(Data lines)

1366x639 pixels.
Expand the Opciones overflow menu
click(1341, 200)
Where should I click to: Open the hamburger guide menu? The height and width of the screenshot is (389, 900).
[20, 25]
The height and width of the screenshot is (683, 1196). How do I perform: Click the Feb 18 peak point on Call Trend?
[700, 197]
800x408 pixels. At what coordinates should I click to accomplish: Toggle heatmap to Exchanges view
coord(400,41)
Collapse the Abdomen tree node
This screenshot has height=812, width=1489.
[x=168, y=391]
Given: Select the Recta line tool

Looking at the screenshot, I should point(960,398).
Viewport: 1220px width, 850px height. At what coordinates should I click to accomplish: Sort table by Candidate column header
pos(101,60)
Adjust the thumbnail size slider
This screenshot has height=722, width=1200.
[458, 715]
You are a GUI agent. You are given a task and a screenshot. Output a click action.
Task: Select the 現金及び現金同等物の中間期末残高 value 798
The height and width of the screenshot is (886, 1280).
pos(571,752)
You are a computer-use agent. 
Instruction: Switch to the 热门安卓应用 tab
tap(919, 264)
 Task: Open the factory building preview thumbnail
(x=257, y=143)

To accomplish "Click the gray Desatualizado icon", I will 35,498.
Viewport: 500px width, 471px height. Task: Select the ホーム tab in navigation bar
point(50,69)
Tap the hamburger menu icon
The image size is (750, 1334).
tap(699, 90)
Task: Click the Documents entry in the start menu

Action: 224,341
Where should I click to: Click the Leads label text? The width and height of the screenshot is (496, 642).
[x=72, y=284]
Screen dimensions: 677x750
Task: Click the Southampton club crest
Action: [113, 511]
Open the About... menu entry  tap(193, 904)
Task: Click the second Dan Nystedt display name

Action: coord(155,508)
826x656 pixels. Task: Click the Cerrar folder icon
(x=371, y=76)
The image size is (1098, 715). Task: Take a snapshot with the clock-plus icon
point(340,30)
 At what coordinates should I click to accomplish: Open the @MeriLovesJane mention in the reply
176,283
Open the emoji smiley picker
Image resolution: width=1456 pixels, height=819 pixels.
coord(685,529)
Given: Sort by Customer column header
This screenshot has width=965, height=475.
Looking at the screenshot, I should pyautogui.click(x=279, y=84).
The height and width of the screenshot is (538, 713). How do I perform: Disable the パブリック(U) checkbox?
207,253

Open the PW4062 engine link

*WHAT TO DO*: Could you copy out every one of the lines above, word for word?

*SOLVED EXERCISE*:
1366x639 pixels.
Expand the Opciones overflow menu
click(1341, 200)
Where should I click to: Open the hamburger guide menu? The height and width of the screenshot is (389, 900).
[20, 25]
The height and width of the screenshot is (683, 1196). How do I perform: Click the Feb 18 peak point on Call Trend?
[700, 197]
800x408 pixels. At what coordinates should I click to accomplish: Toggle heatmap to Exchanges view
coord(400,41)
Collapse the Abdomen tree node
This screenshot has height=812, width=1489.
[x=168, y=391]
Given: Select the Recta line tool

Looking at the screenshot, I should point(960,398).
Viewport: 1220px width, 850px height. At what coordinates should I click to accomplish: Sort table by Candidate column header
pos(101,60)
Adjust the thumbnail size slider
This screenshot has height=722, width=1200.
[458, 715]
You are a GUI agent. You are given a task and a screenshot. Output a click action.
Task: Select the 現金及び現金同等物の中間期末残高 value 798
The height and width of the screenshot is (886, 1280).
pos(571,752)
You are a computer-use agent. 
Instruction: Switch to the 热门安卓应用 tab
tap(919, 264)
 Task: Open the factory building preview thumbnail
(x=257, y=143)

To accomplish "Click the gray Desatualizado icon", I will 35,498.
Viewport: 500px width, 471px height. Task: Select the ホーム tab in navigation bar
point(50,69)
Tap the hamburger menu icon
The image size is (750, 1334).
tap(699, 90)
Task: Click the Documents entry in the start menu

Action: 224,341
Where should I click to: Click the Leads label text? The width and height of the screenshot is (496, 642).
[x=72, y=284]
Screen dimensions: 677x750
Task: Click the Southampton club crest
Action: [113, 511]
Open the About... menu entry  tap(193, 904)
Task: Click the second Dan Nystedt display name

Action: coord(155,508)
826x656 pixels. Task: Click the Cerrar folder icon
(x=371, y=76)
The image size is (1098, 715). Task: Take a snapshot with the clock-plus icon
point(340,30)
 At what coordinates should I click to accomplish: Open the @MeriLovesJane mention in the reply
176,283
Open the emoji smiley picker
Image resolution: width=1456 pixels, height=819 pixels.
coord(685,529)
Given: Sort by Customer column header
This screenshot has width=965, height=475.
Looking at the screenshot, I should pyautogui.click(x=279, y=84).
The height and width of the screenshot is (538, 713). How do I perform: Disable the パブリック(U) checkbox?
207,253

Open the PW4062 engine link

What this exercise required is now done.